### PROVIDED RECORDS
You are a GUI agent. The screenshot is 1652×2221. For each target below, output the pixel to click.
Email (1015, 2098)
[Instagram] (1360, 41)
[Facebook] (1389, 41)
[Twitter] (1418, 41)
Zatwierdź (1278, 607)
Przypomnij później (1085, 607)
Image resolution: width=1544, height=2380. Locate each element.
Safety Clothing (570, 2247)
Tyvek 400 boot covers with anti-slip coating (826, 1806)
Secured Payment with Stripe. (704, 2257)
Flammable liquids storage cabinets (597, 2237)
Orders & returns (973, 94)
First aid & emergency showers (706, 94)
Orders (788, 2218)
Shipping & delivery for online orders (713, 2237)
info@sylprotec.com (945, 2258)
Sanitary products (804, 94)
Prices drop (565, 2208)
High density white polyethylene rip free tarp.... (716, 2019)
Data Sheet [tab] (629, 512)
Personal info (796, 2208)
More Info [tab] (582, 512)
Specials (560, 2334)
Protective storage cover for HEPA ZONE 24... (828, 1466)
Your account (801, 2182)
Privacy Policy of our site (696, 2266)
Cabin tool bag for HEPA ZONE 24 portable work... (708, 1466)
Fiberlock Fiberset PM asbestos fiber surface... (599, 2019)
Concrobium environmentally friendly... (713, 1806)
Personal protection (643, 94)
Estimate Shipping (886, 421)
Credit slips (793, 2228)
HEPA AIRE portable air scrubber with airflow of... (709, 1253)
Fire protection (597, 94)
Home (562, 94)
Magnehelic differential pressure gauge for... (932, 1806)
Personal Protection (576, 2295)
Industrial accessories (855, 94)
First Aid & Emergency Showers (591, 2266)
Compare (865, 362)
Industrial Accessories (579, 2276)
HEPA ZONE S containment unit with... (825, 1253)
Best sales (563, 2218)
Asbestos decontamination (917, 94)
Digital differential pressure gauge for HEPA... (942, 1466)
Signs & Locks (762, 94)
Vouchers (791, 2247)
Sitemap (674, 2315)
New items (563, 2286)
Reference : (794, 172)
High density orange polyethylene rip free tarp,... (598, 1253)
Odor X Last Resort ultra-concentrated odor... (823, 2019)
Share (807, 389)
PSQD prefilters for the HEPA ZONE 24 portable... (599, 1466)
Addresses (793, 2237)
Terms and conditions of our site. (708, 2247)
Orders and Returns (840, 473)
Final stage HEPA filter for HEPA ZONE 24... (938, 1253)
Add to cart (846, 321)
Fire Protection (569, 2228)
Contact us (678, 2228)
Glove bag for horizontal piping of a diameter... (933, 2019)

### EXERCISE DETAILS
Every line of the listing is to be returned exactly as given.

### SOLUTION FOR THIS PROBLEM
You are a GUI agent. The screenshot is 1652×2221. For each target below, output the pixel to click.
Email (1015, 2098)
[Instagram] (1360, 41)
[Facebook] (1389, 41)
[Twitter] (1418, 41)
Zatwierdź (1278, 607)
Przypomnij później (1085, 607)
Image resolution: width=1544, height=2380. Locate each element.
Safety Clothing (570, 2247)
Tyvek 400 boot covers with anti-slip coating (826, 1806)
Secured Payment with Stripe. (704, 2257)
Flammable liquids storage cabinets (597, 2237)
Orders & returns (973, 94)
First aid & emergency showers (706, 94)
Orders (788, 2218)
Shipping & delivery for online orders (713, 2237)
info@sylprotec.com (945, 2258)
Sanitary products (804, 94)
Prices drop (565, 2208)
High density white polyethylene rip free tarp.... (716, 2019)
Data Sheet [tab] (629, 512)
Personal info (796, 2208)
More Info [tab] (582, 512)
Specials (560, 2334)
Protective storage cover for HEPA ZONE 24... (828, 1466)
Your account (801, 2182)
Privacy Policy of our site (696, 2266)
Cabin tool bag for HEPA ZONE 24 portable work... (708, 1466)
Fiberlock Fiberset PM asbestos fiber surface... (599, 2019)
Concrobium environmentally friendly... (713, 1806)
Personal protection (643, 94)
Estimate Shipping (886, 421)
Credit slips (793, 2228)
HEPA AIRE portable air scrubber with airflow of... (709, 1253)
Fire protection (597, 94)
Home (562, 94)
Magnehelic differential pressure gauge for... (932, 1806)
Personal Protection (576, 2295)
Industrial accessories (855, 94)
First Aid & Emergency Showers (591, 2266)
Compare (865, 362)
Industrial Accessories (579, 2276)
HEPA ZONE S containment unit with... (825, 1253)
Best sales (563, 2218)
Asbestos decontamination (917, 94)
Digital differential pressure gauge for HEPA... (942, 1466)
Signs & Locks (762, 94)
Vouchers (791, 2247)
Sitemap (674, 2315)
New items (563, 2286)
Reference : (794, 172)
High density orange polyethylene rip free tarp,... (598, 1253)
Odor X Last Resort ultra-concentrated odor... (823, 2019)
Share (807, 389)
PSQD prefilters for the HEPA ZONE 24 portable... (599, 1466)
Addresses (793, 2237)
Terms and conditions of our site. (708, 2247)
Orders and Returns (840, 473)
Final stage HEPA filter for HEPA ZONE 24... (938, 1253)
Add to cart (846, 321)
Fire Protection (569, 2228)
Contact us (678, 2228)
Glove bag for horizontal piping of a diameter... (933, 2019)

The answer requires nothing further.